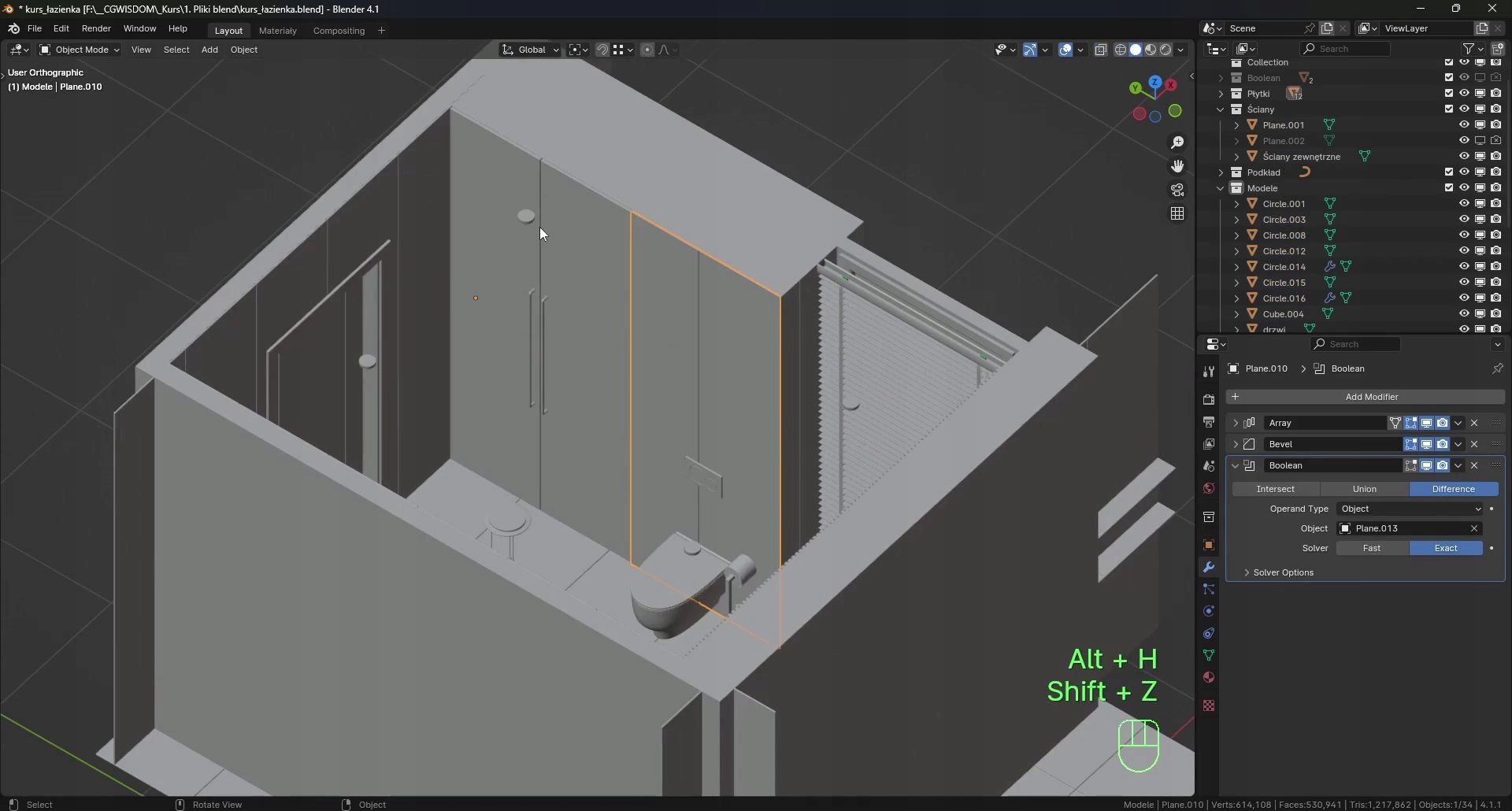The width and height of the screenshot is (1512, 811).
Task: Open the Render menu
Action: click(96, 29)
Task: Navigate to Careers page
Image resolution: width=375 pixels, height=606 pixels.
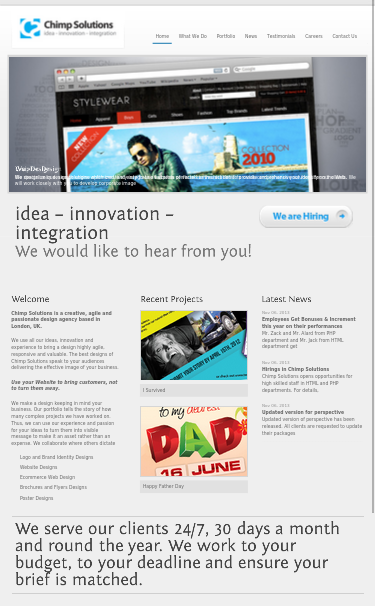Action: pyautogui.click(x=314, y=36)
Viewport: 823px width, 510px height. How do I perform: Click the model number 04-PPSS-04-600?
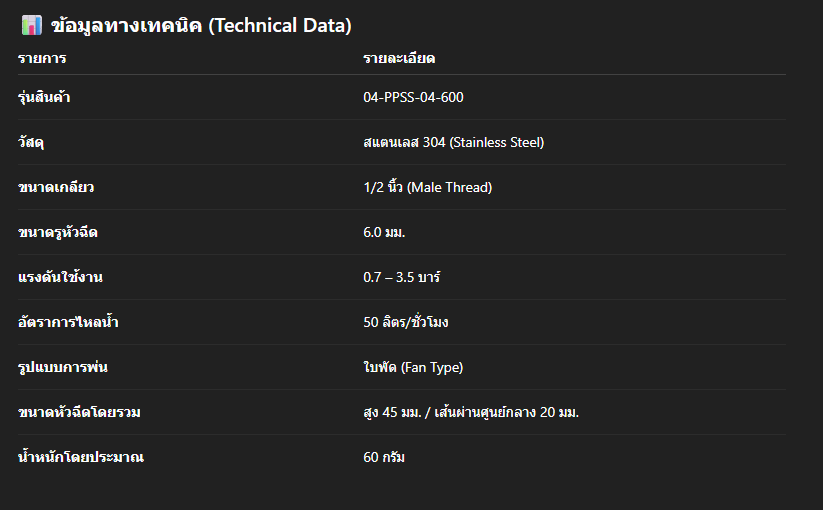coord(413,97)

= EXERCISE PROMPT =
Repeat, exactly and with no pictures, each line from the line that holds "Task: Navigate to Careers page" through the last line of the records above.

= REPLY =
Task: Navigate to Careers page
Image resolution: width=375 pixels, height=606 pixels.
Action: pyautogui.click(x=314, y=36)
Viewport: 823px width, 510px height. How do I perform: Click the model number 04-PPSS-04-600?
coord(413,97)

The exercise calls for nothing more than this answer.